Date & Time:
November 2, 2021 10:00 am – 11:00 am
Location:
Crerar 390, 5730 S. Ellis Ave., Chicago, IL,
11/02/2021 10:00 AM 11/02/2021 11:00 AM America/Chicago Yuxin Chen (UChicago) – Machine-Augmented Humans as a Privacy Armor Crerar 390, 5730 S. Ellis Ave., Chicago, IL,

Machine-Augmented Humans as a Privacy Armor

As a variety of connected sensing devices are being deployed everywhere, significant privacy issues arise since these devices can monitor and capture our (private) behaviors in forms of image, video and sound.  Leaked private data can be used by adversaries to launch significant privacy attacks against us.

In this thesis proposal, we explore the idea of protecting personal privacy by augmenting humans with low-cost machines.

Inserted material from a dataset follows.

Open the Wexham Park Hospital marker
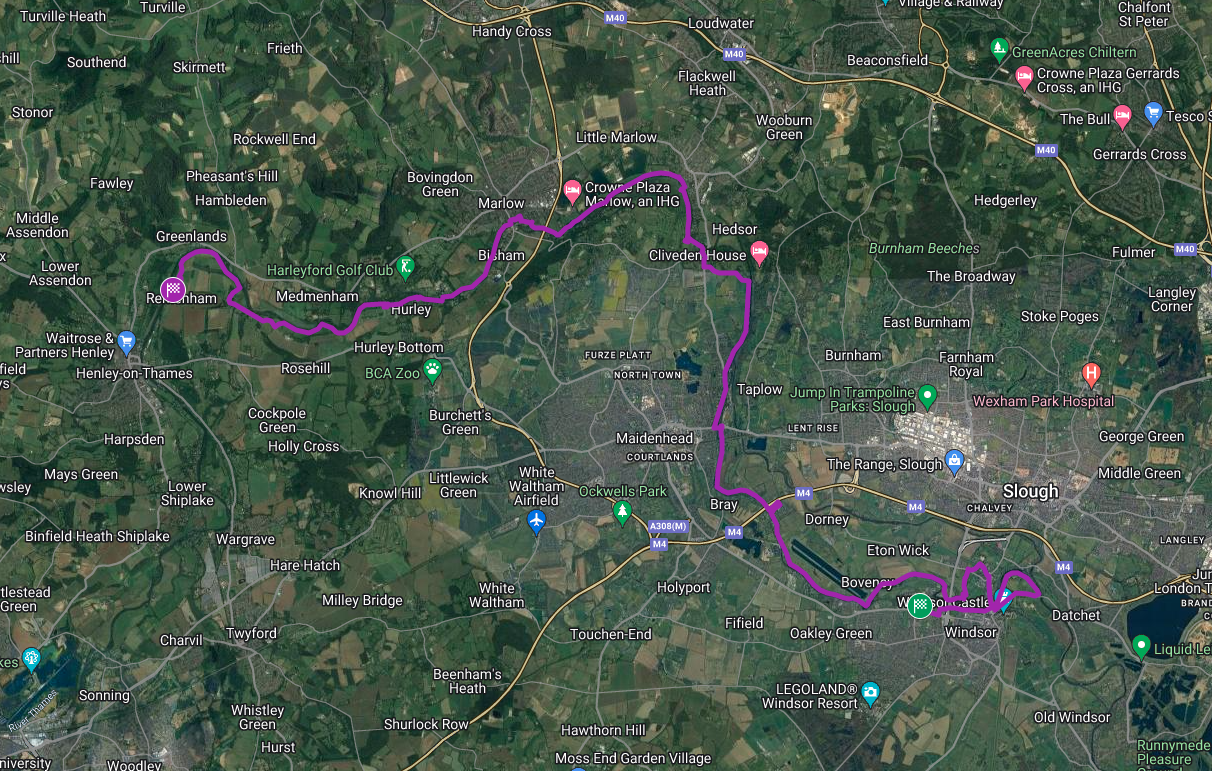This screenshot has height=771, width=1212. 1092,376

First, we propose a new biometric authentication system that does not rely on privacy-sensitive face or voice information and is highly robust against data breach or leakage. Our system,  ElectricAuth, authenticates a user by stimulating the user’s forearm muscles with a sequence of electrical impulses (i.e., a challenge) and measuring the user’s involuntary finger movements (i.e., response to the challenge). It uses muscle stimulation to produce as many as 64 million “one-time passwords” per user, using just 1 second of stimulation. Attackers replaying previously used responses (which is equivalent to using expired one-time passwords) will be rejected. This effectively resists the significant threat of data breach/leakage that faces today’s user authentication systems.

Second, we engineer a wearable microphone jammer (in the form of a bracelet) that prevents attackers from recording our speech content.  Our bracelet jammer emits inaudible ultrasonic noise that disables microphones in the wearer’s surroundings, including hidden microphones. This design leverages a microphone hardware property that when exposed to ultrasonic noise, commodity microphones will leak the noise into the audible range, which disrupts the speech recordings. Furthermore, our wearable jammer increases the jamming coverage by exploiting the naturally occurring movements that users induce on their wearables as they gesture or walk.

Finally, we are exploring the design of a voice identity obfuscator to resist unauthorized user identification and voice cloning. Different from our microphone jammer, we will design new forms of obfuscating signals to effectively disrupt voice features related to user identity but not speech content.